In his closing speech, prosecution counsel Brendan Grehan SC told the jury that Boy B “lured” Ana to her death, saying: “Any suggestion that he assisted in this matter without the knowledge of what was to happen is not credible.”

It was the prosecution’s case that the evidence against Boy B was largely gleaned from what he said in his garda interviews, where he told a mixture of “lies, untruths and half-truths”.

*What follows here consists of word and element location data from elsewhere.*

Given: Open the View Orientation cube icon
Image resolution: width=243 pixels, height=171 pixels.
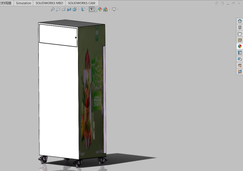Looking at the screenshot, I should 75,9.
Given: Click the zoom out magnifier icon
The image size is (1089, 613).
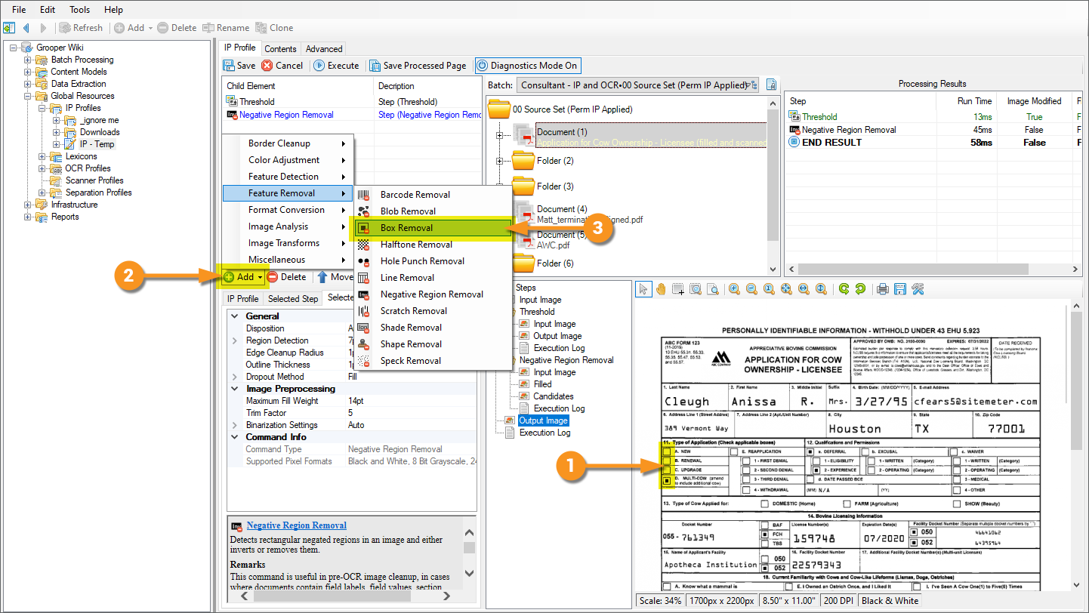Looking at the screenshot, I should [x=751, y=289].
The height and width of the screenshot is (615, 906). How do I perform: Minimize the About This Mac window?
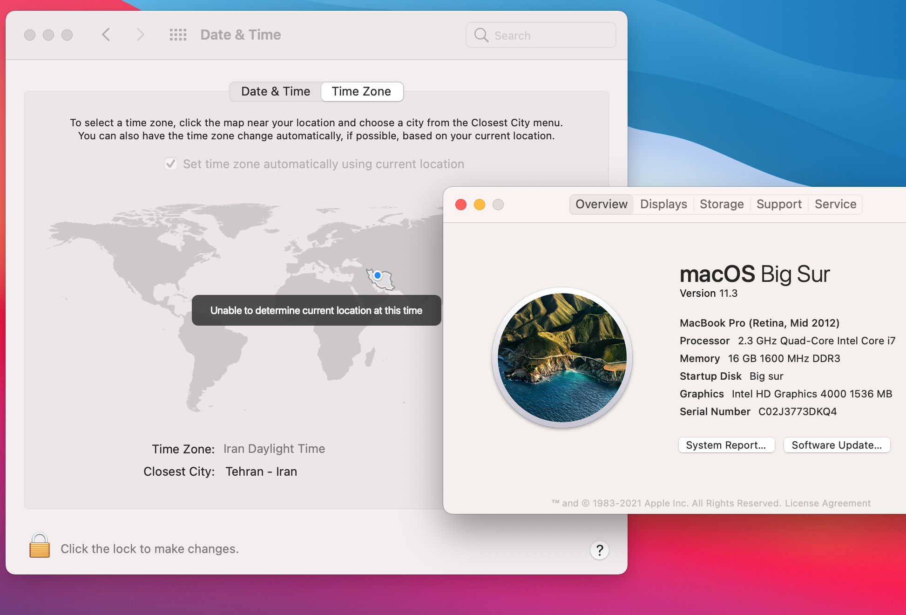pos(480,205)
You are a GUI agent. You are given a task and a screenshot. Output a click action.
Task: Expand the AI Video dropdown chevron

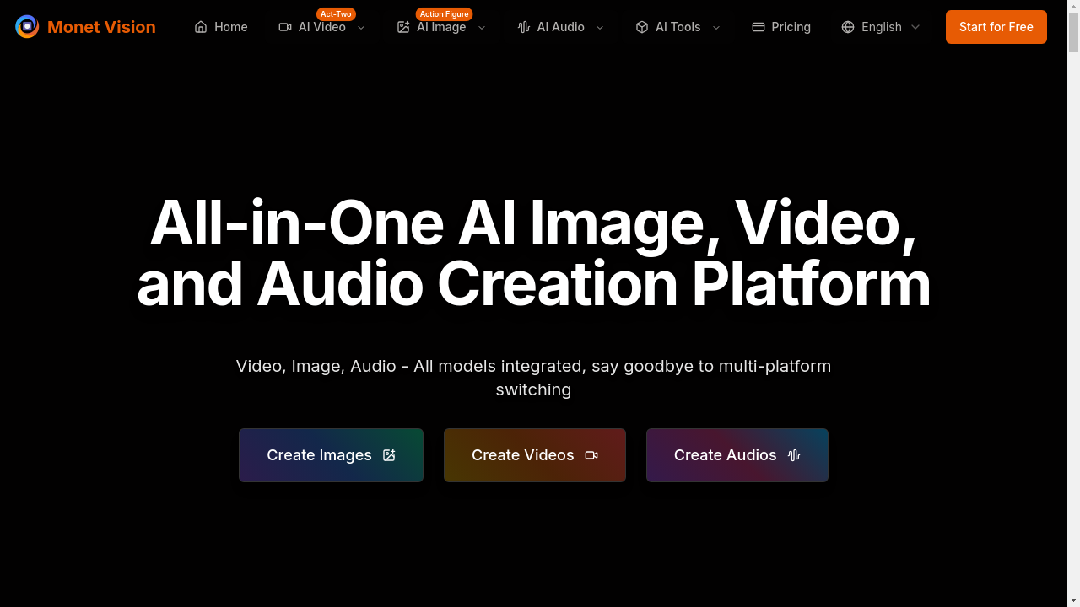pos(361,27)
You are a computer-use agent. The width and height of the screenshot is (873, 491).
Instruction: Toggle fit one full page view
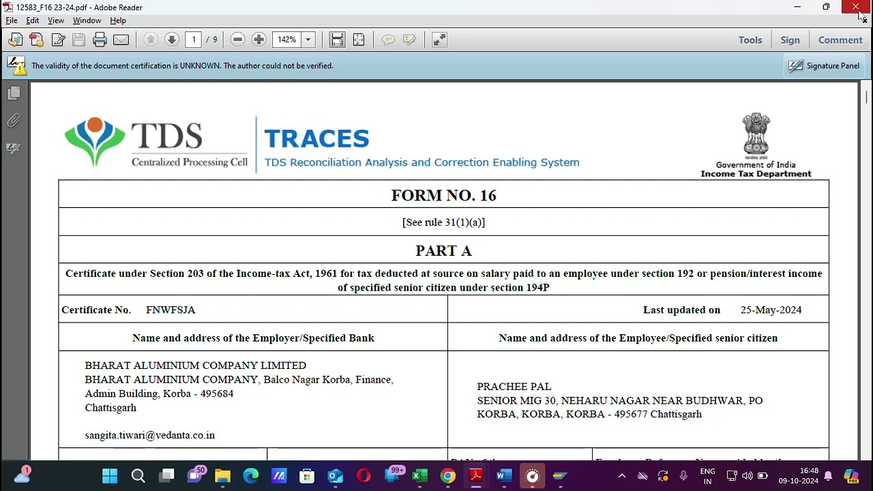pos(359,40)
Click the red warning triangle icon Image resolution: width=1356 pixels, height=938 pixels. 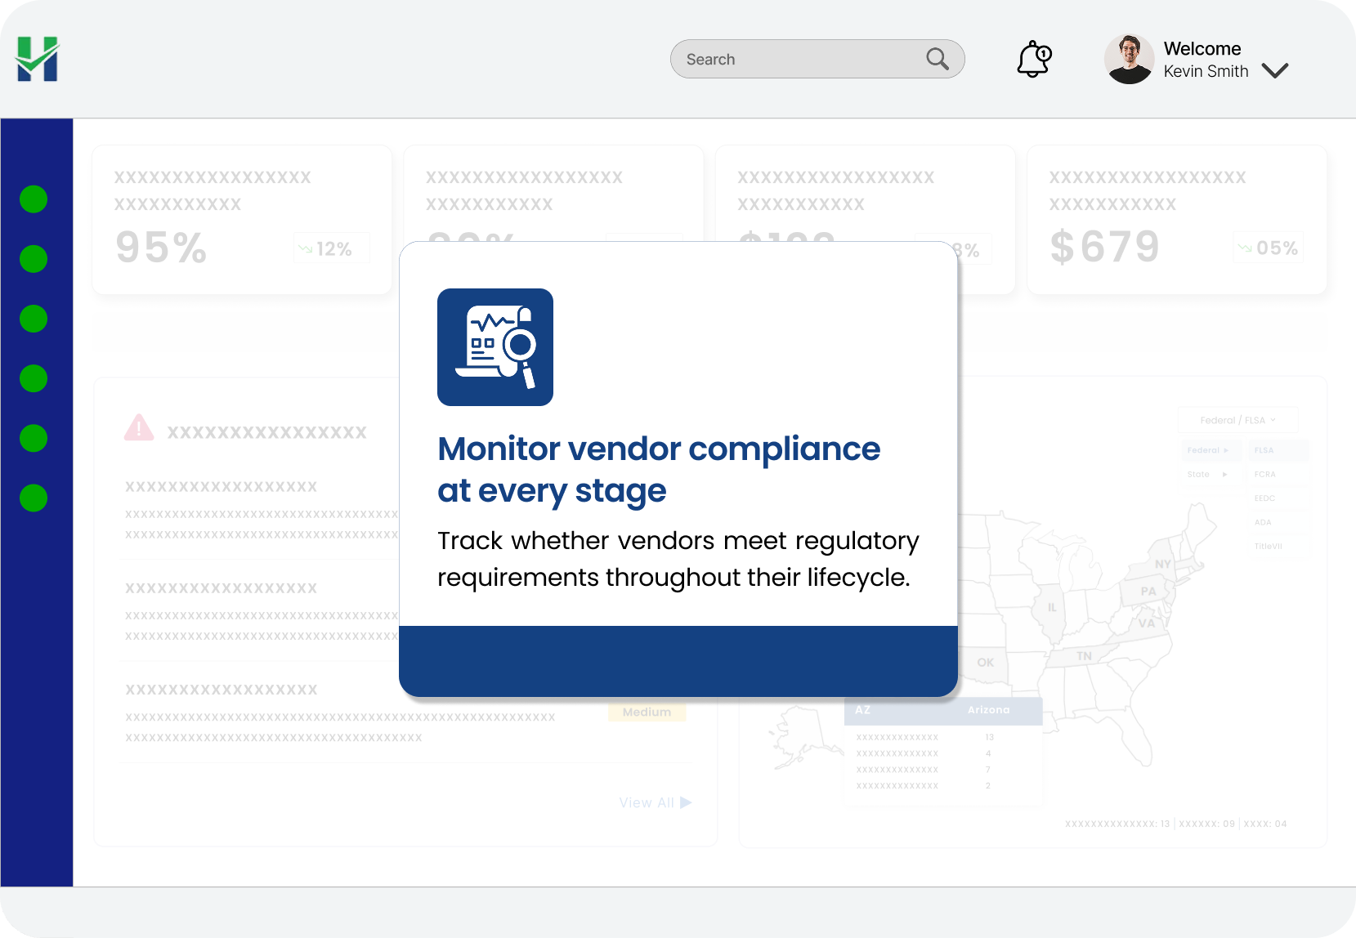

It was the prosecution’s case that gardai had gathered “overwhelming” evidence against Boy A. It included CCTV footage contradicting his version of events, forensic evidence linking him to the scene and to Ana’s body, phone internet searches for “abandoned places in Lucan” and circumstantial evidence including injuries he presented with on the evening of May 14, which he claimed were the result of a random assault by two men in the park.

During the trial, it emerged that semen matching Boy A’s DNA was found on Ana’s top at the scene and his DNA was on her neck and on both ends of a long piece of insulating tape that was wrapped around her neck. Her blood was found on his boots and on a backpack, homemade ‘zombie’ mask, knee pads and gloves gardai found in a wardrobe in his bedroom.

There was evidence that Ana had been sexually assaulted as her clothes were torn and strewn around the room of the derelict building where she was found. Her blood was visible on every wall and forensic scientist John Hoade said she was struck repeatedly on the head with a weapon while she lay on the floor and was then moved to another part of the room.

The jury heard that the “lonely and vulnerable” schoolgirl went missing after leaving home on the evening of Monday May 14, 2018 and was found three days later in Glenwood House, which was about a 20 to 30 minutes walk from her home. She was naked but for a pair of socks and former State Pathologist Marie Cassidy found she died from blunt force injuries to the head and injuries to the neck.